Good morning! Hello! How are you? Getting through the week okay? Is the weather okay? We have rain but it made it into the 70’s yesterday that was nice.
I have a long list of disparate topics on my notepad today, and normally I would take this list and dole it out slowly over a few days so I don’t have to face the horror of writing to you without some topics in my back pocket, but instead today I’m gonna YOLO it, as the kids say, and blow/shoot my load/wad all at once. Starting with my beef about that exact metaphor, which started off as a metaphor about spending all your money at once, a big night on the town and all that, but has turned into a metaphor for ejaculation, even when you just want a non-sexual metaphor about spending all of your money, and there is no combination of blow/shoot and load/wad thast doesn’t sound gross anymore and that’s just a shame we have pottified a perfectly useful metaphor.
So, as they say on every single YouTube video, ever, “Let’s jump right in.”

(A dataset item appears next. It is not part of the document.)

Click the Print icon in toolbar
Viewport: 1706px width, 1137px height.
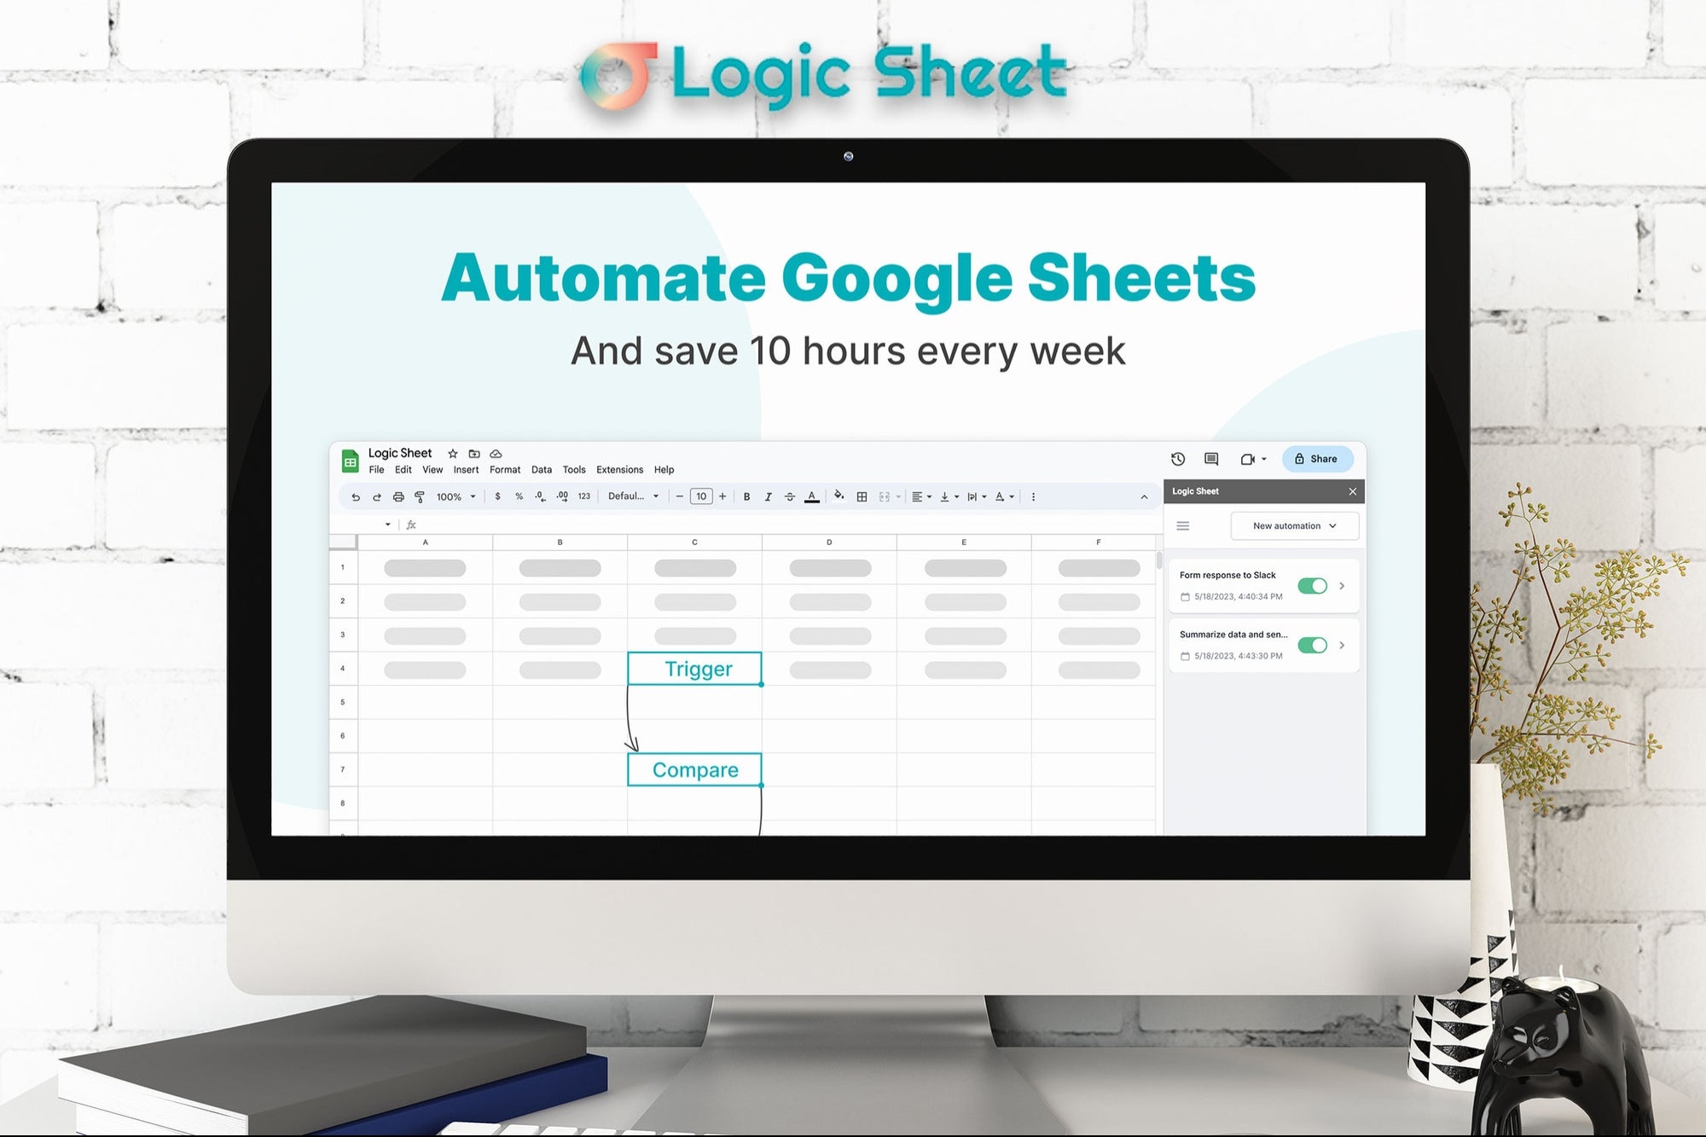pos(399,497)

I miss curling already, life is sad without curling. Congratulations to Eve Muirhead and the English team for a stellar game against the much cooler and far more fun and cute Japanese team. Really like the Japanese skip’s hand written notes of affirmation on her hand: “I am a good curler. Have fun.” Curling is better than 90% of all television. Curling – actually sports in general – are the most ubiquitous evidence we have that people are yearning for “plotless” TV. If you took curling and put it in Space, I would watch the hell out of that. And actually that’s an interesting question—has anyone made a fictionalized sports series? LIke it’s just a bunch of games of a sport, but the sport, teams, or scores are entirely fictionalized? I wonder how this genre would do.

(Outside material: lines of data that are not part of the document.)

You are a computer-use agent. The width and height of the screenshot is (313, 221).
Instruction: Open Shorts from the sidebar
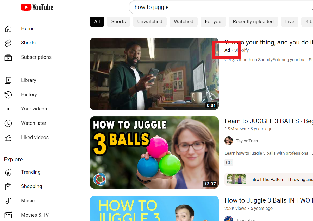[x=28, y=43]
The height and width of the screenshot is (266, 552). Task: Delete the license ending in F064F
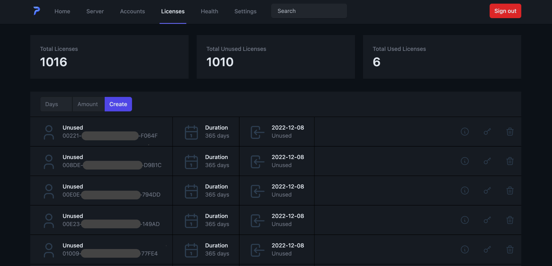click(510, 132)
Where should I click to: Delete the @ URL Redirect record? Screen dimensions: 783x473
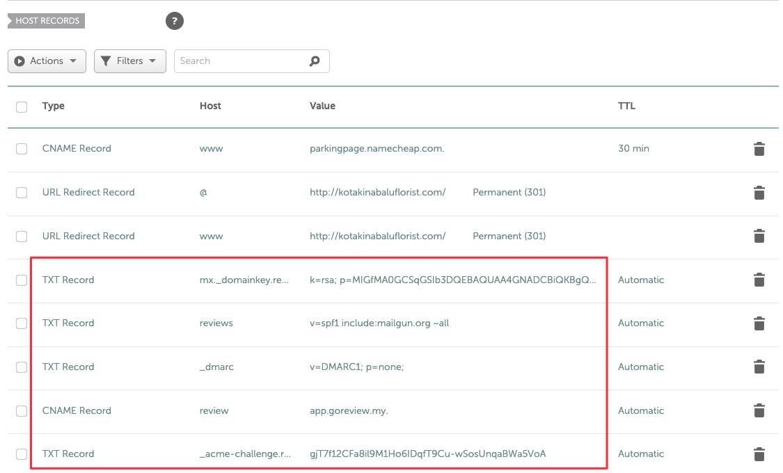[759, 193]
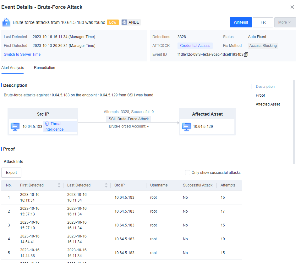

Now that there’s no curling we are reduced to watching actual fictional serial television programs again, and we have picked up Star Trek Discovery after its mid-season break and I hate it so much. Emma doesn’t mind it, because she is, quite healthily, focusing on the good things about the season, and there are good things. But I am just so angry, so bitter that they took Star Trek a thousand years into the future and decided to make it… wait for it… dark and dystopian. Give me a freakin break. It is a complete dereliction of duty, a complete lack of imagination, an abdiction of everything that makes Star Trek Star Trek. It tells the audience you don’t care about Star Trek’s power of inspiration. It tells the audience you have no new ideas. The new season of Star Trek Discovery could be any other sci-fi show and I would probably watch it and like it just fine. It would have made a pretty solid next season of The Expanse, for example, because The Expanse’s view of the future is so bleak that a dystopic Trek future still makes for a somewhat optimistic Expanse future.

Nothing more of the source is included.